» **Materials provided**:
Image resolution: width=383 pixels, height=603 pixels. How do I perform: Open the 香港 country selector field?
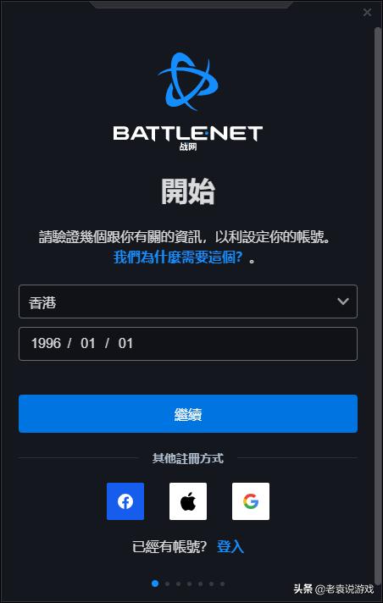(188, 302)
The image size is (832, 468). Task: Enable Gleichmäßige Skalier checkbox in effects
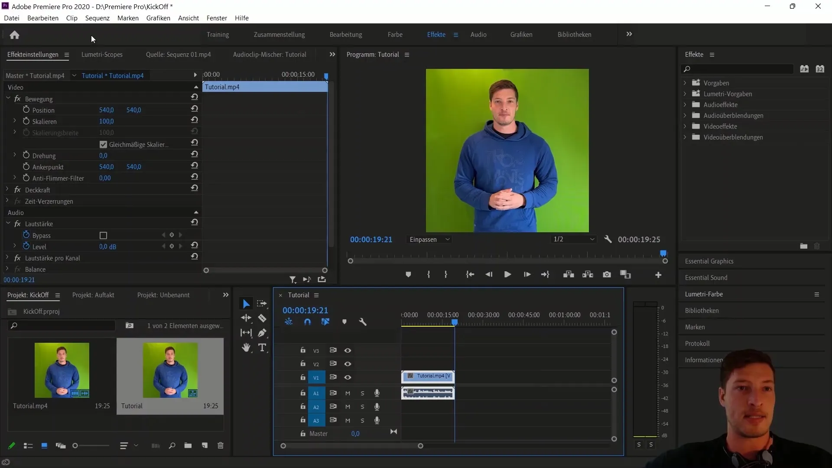(x=104, y=144)
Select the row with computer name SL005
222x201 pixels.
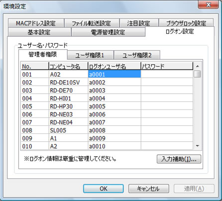(x=107, y=130)
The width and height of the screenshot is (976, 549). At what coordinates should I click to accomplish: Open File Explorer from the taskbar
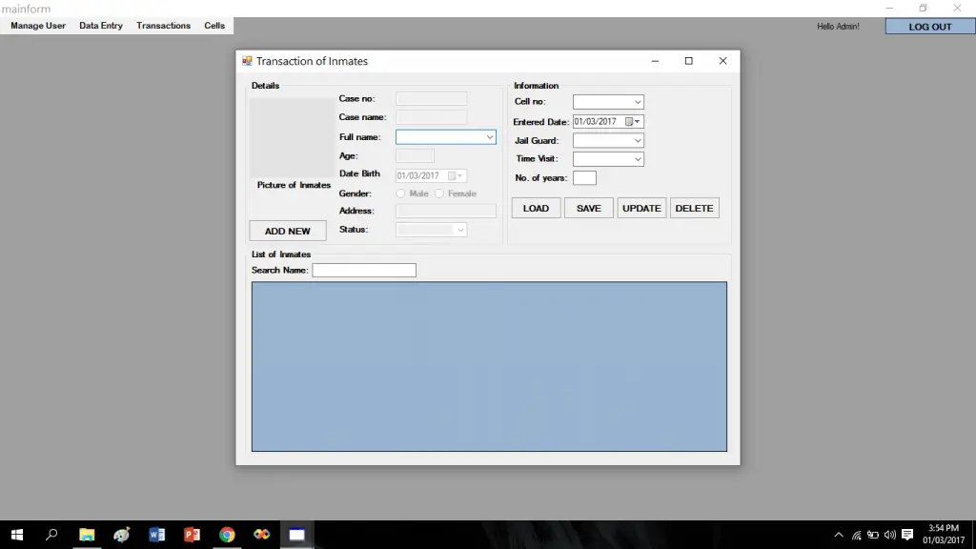point(87,534)
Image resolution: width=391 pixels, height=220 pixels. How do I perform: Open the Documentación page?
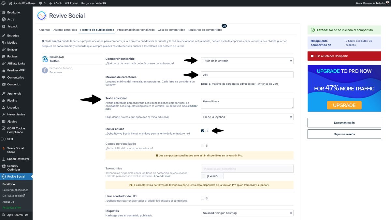click(344, 123)
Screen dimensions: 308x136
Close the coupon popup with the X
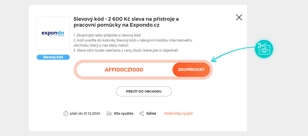coord(239,18)
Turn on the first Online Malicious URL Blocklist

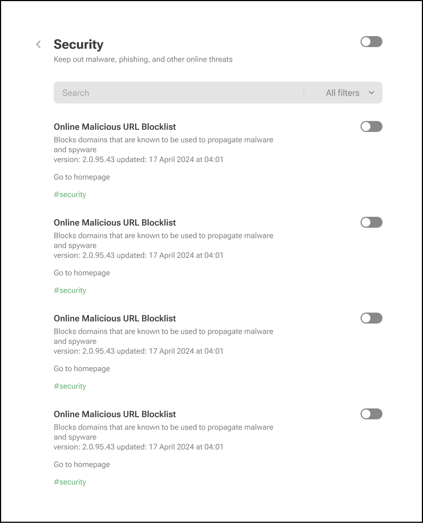click(371, 127)
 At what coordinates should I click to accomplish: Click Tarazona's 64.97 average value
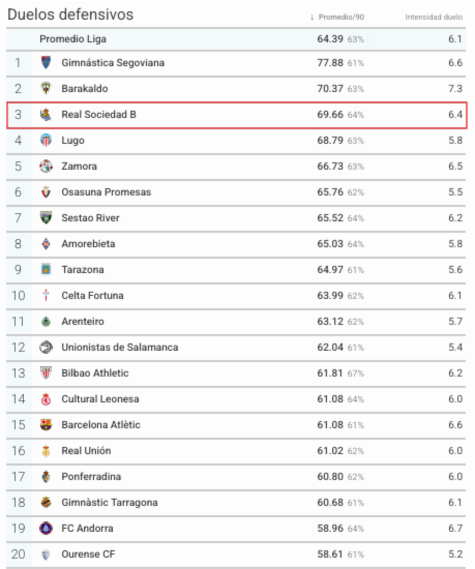[330, 270]
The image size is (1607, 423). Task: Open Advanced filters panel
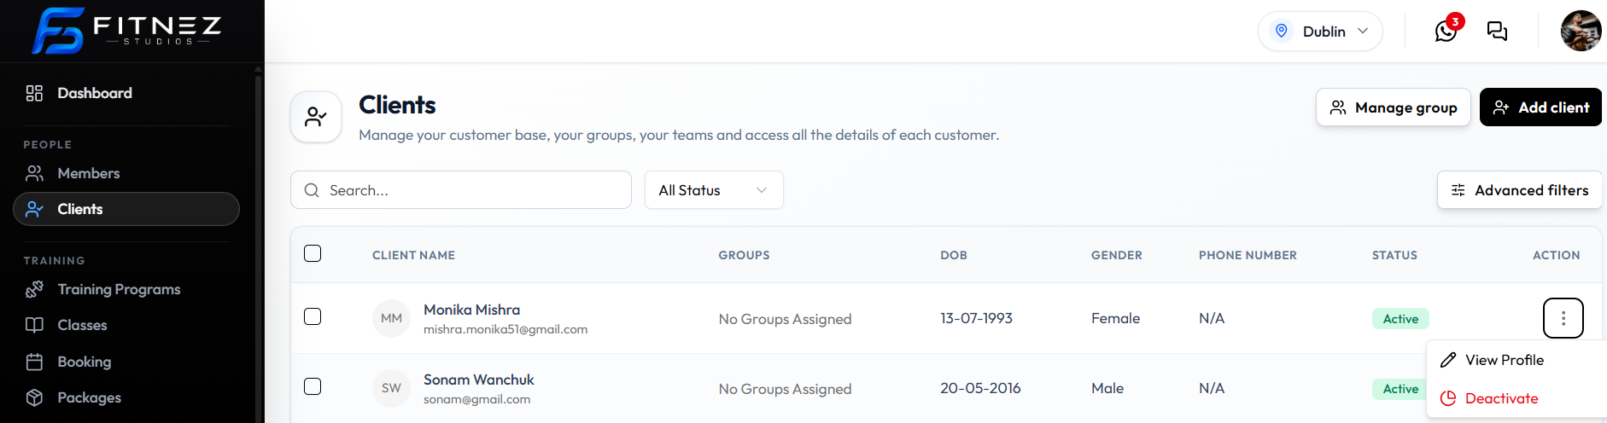[x=1519, y=190]
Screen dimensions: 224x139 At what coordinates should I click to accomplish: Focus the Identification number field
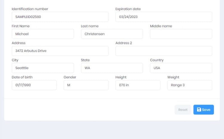coord(60,17)
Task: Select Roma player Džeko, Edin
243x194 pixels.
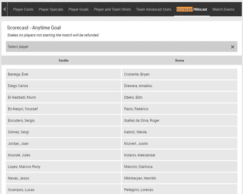Action: pos(179,97)
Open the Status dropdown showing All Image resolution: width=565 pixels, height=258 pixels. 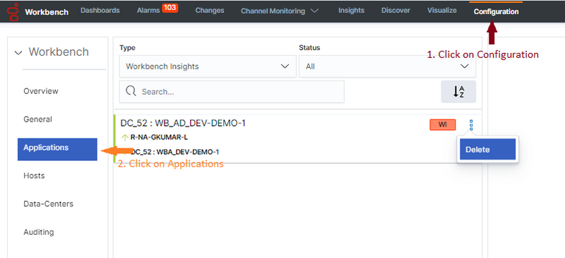(x=387, y=66)
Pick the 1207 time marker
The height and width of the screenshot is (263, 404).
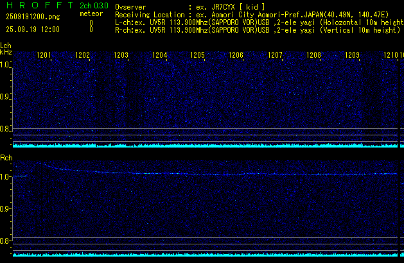(x=275, y=56)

» **Work to be completed**: Line for line, output the entries above from the line with "Select the row with computer name SL005" to the line with "Screen dimensions: 308x136", both included, and nothing more. Skip pictures.

» **Your solution**:
Select the row with computer name SL005
222x201 pixels.
(x=107, y=130)
The width and height of the screenshot is (976, 549). At what coordinates should I click to accomplish: Open File Explorer from the taskbar
point(87,534)
Image resolution: width=391 pixels, height=220 pixels. How do I perform: Open the Documentación page?
click(344, 123)
Screen dimensions: 308x136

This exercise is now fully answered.